■ Exercise details
Once the data has been read, restate all of it exactly.

[Stored records]
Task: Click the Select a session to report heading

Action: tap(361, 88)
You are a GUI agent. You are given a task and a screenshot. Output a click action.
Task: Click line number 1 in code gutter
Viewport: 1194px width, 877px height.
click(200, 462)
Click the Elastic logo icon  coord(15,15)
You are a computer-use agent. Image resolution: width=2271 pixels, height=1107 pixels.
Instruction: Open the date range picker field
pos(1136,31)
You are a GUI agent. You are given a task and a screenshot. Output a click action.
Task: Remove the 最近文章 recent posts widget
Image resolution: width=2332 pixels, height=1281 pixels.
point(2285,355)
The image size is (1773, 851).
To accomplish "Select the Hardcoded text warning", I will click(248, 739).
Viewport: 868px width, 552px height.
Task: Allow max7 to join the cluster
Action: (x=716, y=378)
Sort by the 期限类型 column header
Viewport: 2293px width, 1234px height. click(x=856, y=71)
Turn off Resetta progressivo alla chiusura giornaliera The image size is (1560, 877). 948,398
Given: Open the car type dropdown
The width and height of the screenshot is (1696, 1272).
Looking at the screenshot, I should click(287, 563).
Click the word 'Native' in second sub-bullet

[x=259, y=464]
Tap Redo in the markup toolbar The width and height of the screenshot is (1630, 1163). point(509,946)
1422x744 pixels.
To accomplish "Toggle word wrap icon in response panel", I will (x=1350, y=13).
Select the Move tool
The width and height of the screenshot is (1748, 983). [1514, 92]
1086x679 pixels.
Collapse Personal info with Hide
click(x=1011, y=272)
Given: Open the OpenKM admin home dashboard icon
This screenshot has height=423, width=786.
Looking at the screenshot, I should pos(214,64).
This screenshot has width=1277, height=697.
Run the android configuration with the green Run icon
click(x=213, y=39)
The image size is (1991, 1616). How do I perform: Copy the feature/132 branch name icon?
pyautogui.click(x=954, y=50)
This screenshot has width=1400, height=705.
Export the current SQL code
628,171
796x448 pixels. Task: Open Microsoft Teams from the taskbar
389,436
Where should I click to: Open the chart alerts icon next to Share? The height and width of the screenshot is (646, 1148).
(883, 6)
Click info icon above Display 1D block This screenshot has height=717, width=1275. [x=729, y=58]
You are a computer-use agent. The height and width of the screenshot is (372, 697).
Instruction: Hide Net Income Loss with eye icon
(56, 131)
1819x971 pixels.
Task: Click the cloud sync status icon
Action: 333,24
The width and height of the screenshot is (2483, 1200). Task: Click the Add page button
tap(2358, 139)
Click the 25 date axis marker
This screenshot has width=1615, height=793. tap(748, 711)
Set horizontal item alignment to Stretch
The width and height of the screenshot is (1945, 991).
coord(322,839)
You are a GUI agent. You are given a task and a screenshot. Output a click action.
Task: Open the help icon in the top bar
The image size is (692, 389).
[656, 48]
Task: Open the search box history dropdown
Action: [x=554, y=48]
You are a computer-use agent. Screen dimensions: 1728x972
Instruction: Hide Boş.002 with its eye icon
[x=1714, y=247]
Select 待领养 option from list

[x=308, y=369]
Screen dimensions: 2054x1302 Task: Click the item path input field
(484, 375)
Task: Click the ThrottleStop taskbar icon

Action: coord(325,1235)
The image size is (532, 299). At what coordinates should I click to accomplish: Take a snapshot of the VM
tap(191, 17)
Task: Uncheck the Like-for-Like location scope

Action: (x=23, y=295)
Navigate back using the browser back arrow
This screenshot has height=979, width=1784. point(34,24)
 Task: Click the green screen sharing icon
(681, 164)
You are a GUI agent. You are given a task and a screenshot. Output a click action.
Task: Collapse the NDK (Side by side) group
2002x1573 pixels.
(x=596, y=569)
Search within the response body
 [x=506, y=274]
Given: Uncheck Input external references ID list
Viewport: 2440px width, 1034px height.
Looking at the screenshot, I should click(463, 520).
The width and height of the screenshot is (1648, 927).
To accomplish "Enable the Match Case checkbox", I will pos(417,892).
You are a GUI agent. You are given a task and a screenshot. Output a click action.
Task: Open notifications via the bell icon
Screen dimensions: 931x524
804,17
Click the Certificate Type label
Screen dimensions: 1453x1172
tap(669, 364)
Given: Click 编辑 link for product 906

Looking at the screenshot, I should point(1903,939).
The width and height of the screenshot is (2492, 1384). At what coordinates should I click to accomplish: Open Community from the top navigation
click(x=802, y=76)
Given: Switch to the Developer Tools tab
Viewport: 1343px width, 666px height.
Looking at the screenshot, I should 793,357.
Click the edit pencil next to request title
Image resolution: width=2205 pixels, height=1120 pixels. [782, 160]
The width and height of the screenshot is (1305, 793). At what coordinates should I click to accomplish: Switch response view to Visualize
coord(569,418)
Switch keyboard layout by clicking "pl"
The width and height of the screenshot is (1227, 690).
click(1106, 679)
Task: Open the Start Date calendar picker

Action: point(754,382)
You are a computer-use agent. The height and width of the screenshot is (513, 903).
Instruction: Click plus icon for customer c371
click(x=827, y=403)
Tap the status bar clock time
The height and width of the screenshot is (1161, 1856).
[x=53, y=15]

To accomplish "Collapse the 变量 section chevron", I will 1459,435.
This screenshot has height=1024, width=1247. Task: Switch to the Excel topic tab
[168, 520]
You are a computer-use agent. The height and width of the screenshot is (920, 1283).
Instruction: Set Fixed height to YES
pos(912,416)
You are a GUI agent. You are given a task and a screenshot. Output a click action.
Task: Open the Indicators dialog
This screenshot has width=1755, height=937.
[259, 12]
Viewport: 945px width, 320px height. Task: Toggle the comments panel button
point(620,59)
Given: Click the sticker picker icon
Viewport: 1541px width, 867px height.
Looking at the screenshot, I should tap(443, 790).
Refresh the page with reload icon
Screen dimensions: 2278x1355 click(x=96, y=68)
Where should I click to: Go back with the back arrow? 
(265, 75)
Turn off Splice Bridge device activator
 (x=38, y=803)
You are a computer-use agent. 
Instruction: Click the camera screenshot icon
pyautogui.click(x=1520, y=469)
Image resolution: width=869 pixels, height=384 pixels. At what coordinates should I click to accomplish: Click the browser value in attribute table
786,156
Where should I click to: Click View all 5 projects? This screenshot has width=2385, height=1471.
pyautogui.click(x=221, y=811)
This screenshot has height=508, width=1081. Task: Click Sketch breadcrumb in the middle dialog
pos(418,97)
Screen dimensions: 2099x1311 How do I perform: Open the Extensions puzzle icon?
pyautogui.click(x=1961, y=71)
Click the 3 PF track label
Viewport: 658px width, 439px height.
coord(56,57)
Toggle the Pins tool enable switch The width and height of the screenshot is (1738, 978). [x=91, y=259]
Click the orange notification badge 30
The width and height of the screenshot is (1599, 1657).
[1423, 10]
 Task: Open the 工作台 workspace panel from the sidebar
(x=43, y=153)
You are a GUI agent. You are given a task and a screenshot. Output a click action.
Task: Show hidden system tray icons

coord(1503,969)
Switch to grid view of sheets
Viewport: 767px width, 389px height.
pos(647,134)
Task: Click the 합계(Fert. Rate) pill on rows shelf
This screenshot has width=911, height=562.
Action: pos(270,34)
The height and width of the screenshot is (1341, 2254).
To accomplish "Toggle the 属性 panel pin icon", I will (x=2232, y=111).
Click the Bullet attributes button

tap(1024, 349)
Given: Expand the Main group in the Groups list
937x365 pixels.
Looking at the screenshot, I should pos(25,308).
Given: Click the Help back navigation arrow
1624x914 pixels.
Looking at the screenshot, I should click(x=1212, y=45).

■ Finished exercise
Task: Click the Select a session to report heading

Action: tap(361, 88)
You are a GUI agent. You are given a task and a screenshot. Output a click action.
Task: Click line number 1 in code gutter
Viewport: 1194px width, 877px height.
click(200, 462)
Click the Elastic logo icon  coord(15,15)
You are a computer-use agent. Image resolution: width=2271 pixels, height=1107 pixels.
Instruction: Open the date range picker field
pos(1136,31)
You are a GUI agent. You are given a task and a screenshot. Output a click action.
Task: Remove the 最近文章 recent posts widget
Image resolution: width=2332 pixels, height=1281 pixels.
point(2285,355)
The image size is (1773, 851).
To accomplish "Select the Hardcoded text warning", I will click(248, 739).
Viewport: 868px width, 552px height.
Task: Allow max7 to join the cluster
Action: (x=716, y=378)
Sort by the 期限类型 column header
Viewport: 2293px width, 1234px height. click(x=856, y=71)
Turn off Resetta progressivo alla chiusura giornaliera The image size is (1560, 877). 948,398
Given: Open the car type dropdown
The width and height of the screenshot is (1696, 1272).
Looking at the screenshot, I should click(287, 563).
Click the word 'Native' in second sub-bullet

[x=259, y=464]
Tap Redo in the markup toolbar The width and height of the screenshot is (1630, 1163). point(509,946)
1422x744 pixels.
To accomplish "Toggle word wrap icon in response panel", I will (x=1350, y=13).
Select the Move tool
The width and height of the screenshot is (1748, 983). [1514, 92]
1086x679 pixels.
Collapse Personal info with Hide
click(x=1011, y=272)
Given: Open the OpenKM admin home dashboard icon
This screenshot has height=423, width=786.
Looking at the screenshot, I should pos(214,64).
This screenshot has width=1277, height=697.
Run the android configuration with the green Run icon
click(x=213, y=39)
The image size is (1991, 1616). How do I perform: Copy the feature/132 branch name icon?
pyautogui.click(x=954, y=50)
This screenshot has width=1400, height=705.
Export the current SQL code
628,171
796x448 pixels. Task: Open Microsoft Teams from the taskbar
389,436
Where should I click to: Open the chart alerts icon next to Share? The height and width of the screenshot is (646, 1148).
(883, 6)
Click info icon above Display 1D block This screenshot has height=717, width=1275. [x=729, y=58]
You are a computer-use agent. The height and width of the screenshot is (372, 697).
Instruction: Hide Net Income Loss with eye icon
(56, 131)
1819x971 pixels.
Task: Click the cloud sync status icon
Action: 333,24
The width and height of the screenshot is (2483, 1200). Task: Click the Add page button
tap(2358, 139)
Click the 25 date axis marker
This screenshot has width=1615, height=793. tap(748, 711)
Set horizontal item alignment to Stretch
The width and height of the screenshot is (1945, 991).
coord(322,839)
You are a GUI agent. You are given a task and a screenshot. Output a click action.
Task: Open the help icon in the top bar
The image size is (692, 389).
[656, 48]
Task: Open the search box history dropdown
Action: [x=554, y=48]
You are a computer-use agent. Screen dimensions: 1728x972
Instruction: Hide Boş.002 with its eye icon
[x=1714, y=247]
Select 待领养 option from list

[x=308, y=369]
Screen dimensions: 2054x1302 Task: Click the item path input field
(484, 375)
Task: Click the ThrottleStop taskbar icon

Action: coord(325,1235)
The image size is (532, 299). At what coordinates should I click to accomplish: Take a snapshot of the VM
tap(191, 17)
Task: Uncheck the Like-for-Like location scope

Action: (x=23, y=295)
Navigate back using the browser back arrow
This screenshot has height=979, width=1784. point(34,24)
 Task: Click the green screen sharing icon
(681, 164)
You are a GUI agent. You are given a task and a screenshot. Output a click action.
Task: Collapse the NDK (Side by side) group
2002x1573 pixels.
(x=596, y=569)
Search within the response body
 [x=506, y=274]
Given: Uncheck Input external references ID list
Viewport: 2440px width, 1034px height.
Looking at the screenshot, I should click(463, 520).
The width and height of the screenshot is (1648, 927).
To accomplish "Enable the Match Case checkbox", I will pos(417,892).
You are a GUI agent. You are given a task and a screenshot. Output a click action.
Task: Open notifications via the bell icon
Screen dimensions: 931x524
804,17
Click the Certificate Type label
Screen dimensions: 1453x1172
tap(669, 364)
Given: Click 编辑 link for product 906

Looking at the screenshot, I should point(1903,939).
The width and height of the screenshot is (2492, 1384). At what coordinates should I click to accomplish: Open Community from the top navigation
click(x=802, y=76)
Given: Switch to the Developer Tools tab
Viewport: 1343px width, 666px height.
Looking at the screenshot, I should 793,357.
Click the edit pencil next to request title
Image resolution: width=2205 pixels, height=1120 pixels. [782, 160]
The width and height of the screenshot is (1305, 793). At what coordinates should I click to accomplish: Switch response view to Visualize
coord(569,418)
Switch keyboard layout by clicking "pl"
The width and height of the screenshot is (1227, 690).
click(1106, 679)
Task: Open the Start Date calendar picker

Action: point(754,382)
You are a computer-use agent. The height and width of the screenshot is (513, 903).
Instruction: Click plus icon for customer c371
click(x=827, y=403)
Tap the status bar clock time
The height and width of the screenshot is (1161, 1856).
[x=53, y=15]

To accomplish "Collapse the 变量 section chevron", I will 1459,435.
This screenshot has height=1024, width=1247. Task: Switch to the Excel topic tab
[168, 520]
You are a computer-use agent. The height and width of the screenshot is (920, 1283).
Instruction: Set Fixed height to YES
pos(912,416)
You are a GUI agent. You are given a task and a screenshot. Output a click action.
Task: Open the Indicators dialog
This screenshot has width=1755, height=937.
[259, 12]
Viewport: 945px width, 320px height. Task: Toggle the comments panel button
point(620,59)
Given: Click the sticker picker icon
Viewport: 1541px width, 867px height.
Looking at the screenshot, I should tap(443, 790).
Refresh the page with reload icon
Screen dimensions: 2278x1355 click(x=96, y=68)
Where should I click to: Go back with the back arrow? 
(265, 75)
Turn off Splice Bridge device activator
 (x=38, y=803)
You are a computer-use agent. 
Instruction: Click the camera screenshot icon
pyautogui.click(x=1520, y=469)
Image resolution: width=869 pixels, height=384 pixels. At what coordinates should I click to accomplish: Click the browser value in attribute table
786,156
Where should I click to: Click View all 5 projects? This screenshot has width=2385, height=1471.
pyautogui.click(x=221, y=811)
This screenshot has height=508, width=1081. Task: Click Sketch breadcrumb in the middle dialog
pos(418,97)
Screen dimensions: 2099x1311 How do I perform: Open the Extensions puzzle icon?
pyautogui.click(x=1961, y=71)
Click the 3 PF track label
Viewport: 658px width, 439px height.
coord(56,57)
Toggle the Pins tool enable switch The width and height of the screenshot is (1738, 978). [x=91, y=259]
Click the orange notification badge 30
The width and height of the screenshot is (1599, 1657).
[1423, 10]
 Task: Open the 工作台 workspace panel from the sidebar
(x=43, y=153)
You are a GUI agent. You are given a task and a screenshot. Output a click action.
Task: Show hidden system tray icons

coord(1503,969)
Switch to grid view of sheets
Viewport: 767px width, 389px height.
pos(647,134)
Task: Click the 합계(Fert. Rate) pill on rows shelf
This screenshot has width=911, height=562.
Action: pos(270,34)
The height and width of the screenshot is (1341, 2254).
To accomplish "Toggle the 属性 panel pin icon", I will (x=2232, y=111).
Click the Bullet attributes button

tap(1024, 349)
Given: Expand the Main group in the Groups list
937x365 pixels.
Looking at the screenshot, I should pos(25,308).
Given: Click the Help back navigation arrow
1624x914 pixels.
Looking at the screenshot, I should click(x=1212, y=45).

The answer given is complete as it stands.